Но это не мама, и волкодава этот громкий визг только раззадоривает.

И все: нет больше плачущего сына-щенка. И дочки-щенка нет. Ну как это не описать, если ты вдруг однажды этот принцип любого визга (и плача) понял?

«Слезы легко у вас льются, когда вы молоды и начинаете жить на свете. Слезы льются у вас легко, когда вы уже стары и покидаете свет». Так сказано в одной пьесе Островского.

Да что там Настасья Филипповна, Островский и щенок. Плачет даже сам Маяковский.

В его поэме «Про это», в которой, кстати, есть отсылки к Оскару Уайльду (первая часть так и называется «Баллада Редингской тюрьмы») герой-Маяковский никак не может дозвониться до любимой, живущей в Водопьянном переулке, и поэтому прикован, как пес, к телефону у себя дома.

Он прямо видит, как его звонок пулей летит по проводам, это дуэль, но секундантше-кухарке нет дела до дуэли двух сердец, перестреливающихся через Мясницкую. Трубка лежит на столике, но к ней пока никто не идет: не зовут.
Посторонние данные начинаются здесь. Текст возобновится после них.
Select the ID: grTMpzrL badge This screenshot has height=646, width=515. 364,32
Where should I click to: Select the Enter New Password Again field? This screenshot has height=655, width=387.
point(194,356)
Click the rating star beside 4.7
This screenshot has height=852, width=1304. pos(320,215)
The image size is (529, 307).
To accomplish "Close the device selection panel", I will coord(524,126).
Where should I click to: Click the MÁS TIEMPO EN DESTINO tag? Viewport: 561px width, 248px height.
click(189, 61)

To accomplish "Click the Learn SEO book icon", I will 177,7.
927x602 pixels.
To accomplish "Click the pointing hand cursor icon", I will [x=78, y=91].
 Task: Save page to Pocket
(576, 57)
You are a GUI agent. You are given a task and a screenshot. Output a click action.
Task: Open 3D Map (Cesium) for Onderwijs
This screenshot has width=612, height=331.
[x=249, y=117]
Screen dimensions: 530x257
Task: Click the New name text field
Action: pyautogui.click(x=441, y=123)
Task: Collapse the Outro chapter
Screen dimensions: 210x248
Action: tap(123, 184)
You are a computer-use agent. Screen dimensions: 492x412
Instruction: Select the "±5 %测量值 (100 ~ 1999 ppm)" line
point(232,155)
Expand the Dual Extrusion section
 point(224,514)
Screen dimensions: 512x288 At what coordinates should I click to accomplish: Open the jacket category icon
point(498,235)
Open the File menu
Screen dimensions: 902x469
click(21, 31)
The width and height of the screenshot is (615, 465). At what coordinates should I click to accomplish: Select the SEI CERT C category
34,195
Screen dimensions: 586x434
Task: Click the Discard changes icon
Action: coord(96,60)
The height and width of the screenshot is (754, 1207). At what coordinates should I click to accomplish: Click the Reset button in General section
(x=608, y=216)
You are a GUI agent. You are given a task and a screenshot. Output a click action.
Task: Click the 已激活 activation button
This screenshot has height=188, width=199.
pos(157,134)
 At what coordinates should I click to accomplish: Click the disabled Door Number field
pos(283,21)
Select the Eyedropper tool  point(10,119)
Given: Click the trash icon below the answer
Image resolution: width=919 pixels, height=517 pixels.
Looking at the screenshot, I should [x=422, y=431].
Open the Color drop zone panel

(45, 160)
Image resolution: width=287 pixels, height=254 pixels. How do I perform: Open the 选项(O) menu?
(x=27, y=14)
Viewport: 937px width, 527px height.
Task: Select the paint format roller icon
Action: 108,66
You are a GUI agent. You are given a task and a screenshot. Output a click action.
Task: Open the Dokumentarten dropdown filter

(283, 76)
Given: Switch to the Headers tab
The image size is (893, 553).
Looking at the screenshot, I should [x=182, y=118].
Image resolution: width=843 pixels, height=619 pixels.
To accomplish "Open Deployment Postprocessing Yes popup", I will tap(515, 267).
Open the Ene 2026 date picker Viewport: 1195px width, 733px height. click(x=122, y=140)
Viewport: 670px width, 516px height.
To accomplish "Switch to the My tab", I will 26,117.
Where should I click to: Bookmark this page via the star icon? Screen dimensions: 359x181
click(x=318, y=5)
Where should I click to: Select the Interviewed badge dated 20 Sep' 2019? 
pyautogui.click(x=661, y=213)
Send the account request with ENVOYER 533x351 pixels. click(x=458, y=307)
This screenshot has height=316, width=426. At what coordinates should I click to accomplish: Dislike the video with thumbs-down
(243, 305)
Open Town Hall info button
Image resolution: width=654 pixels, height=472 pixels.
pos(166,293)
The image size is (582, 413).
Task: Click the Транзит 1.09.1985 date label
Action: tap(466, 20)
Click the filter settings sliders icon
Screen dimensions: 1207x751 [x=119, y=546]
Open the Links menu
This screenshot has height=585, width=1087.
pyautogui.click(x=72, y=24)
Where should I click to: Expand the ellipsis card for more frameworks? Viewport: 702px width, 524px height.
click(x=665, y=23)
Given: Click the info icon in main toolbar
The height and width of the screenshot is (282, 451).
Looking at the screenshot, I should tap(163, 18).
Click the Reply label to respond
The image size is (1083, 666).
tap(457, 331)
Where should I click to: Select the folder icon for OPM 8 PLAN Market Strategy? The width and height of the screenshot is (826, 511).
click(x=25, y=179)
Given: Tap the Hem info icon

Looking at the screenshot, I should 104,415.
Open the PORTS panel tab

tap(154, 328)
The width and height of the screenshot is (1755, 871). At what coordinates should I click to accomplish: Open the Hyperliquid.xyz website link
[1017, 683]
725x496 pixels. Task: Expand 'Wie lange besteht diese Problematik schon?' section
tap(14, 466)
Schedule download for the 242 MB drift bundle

И тогда звонящий чувствует себя медведем на своей подушке-льдине. И если медведи склонны к слезам, то Маяковский, прикованный к телефону, сейчас медведь, и этот медведь плачет.

Трепет пришел.
Пошел по железкам.
Простынь постельная треплется плеском.
Вода лизнула холодом ногу.
Откуда вода?
Почему много?
Сам наплакал.
Плакса.
Слякоть.
Неправда —
столько нельзя наплакать.
Можно-можно, товарищ поэт пароход. Еще и не столько можно.
...18 декабря 1974 года из землянки в далекой Индонезии выманили голого человека.
Голый человек не знал, что Вторая Мировая война давно уже кончилась. «Мой командир приказал мне сражаться до самого конца», – сказал он, передавая индонезийским солдатам ухоженную винтовку и пять патронов (значит, все-таки не до конца).
И вот плачет, вероятно, осознавший все последний солдат, воевавший за неправое дело и не признавший капитуляцию Японии, продолживший свою безумную, теперь бескровную, воображаемую войну в мире, где давно уже гремел Beatles и даже успел распасться.

Кстати, упомянутый Оскар Уайльд, у которого Маяковский «присвистнул» название для первой части своей поэмы (скажите, пожалуйста: где революционный поэт, а где апологет темной чувственности и принципиальный сторонник чистого искусства?), кажется, единственный, кто вообще не любил плакать.

Но пришлось.

Сказавший однажды «плач – это утешение для простых женщин, а красивые женщины идут за покупками», а перед смертью отпустивший бессмертное mot
«или я, или эти мерзкие обои в цветочек» все-таки вынужден был потом раскошелиться на большие, как у всех нас, простых смертных, слезы.

Да что уж тут говорить: просто ими умылся.

«С двух часов до полтретьего я вынужден был красоваться на главной платформе Клапамского железнодорожного узла, в облачении преступника и в наручниках, и каждый, кому не лень, глазел на меня (...). Я представлял собой самое дурацкое зрелище. Глядя на меня, люди откровенно смеялись. А между тем с прибытием каждого нового поезда толпа разрасталась все больше. Веселье публики не знало границ. Причем люди еще не знали, кто я такой. А когда узнали, стали смеяться еще громче. Так я и простоял все эти полчаса в гуще толпы под свинцовым ноябрьским дождем, подвергаемый насмешкам и издевательствам».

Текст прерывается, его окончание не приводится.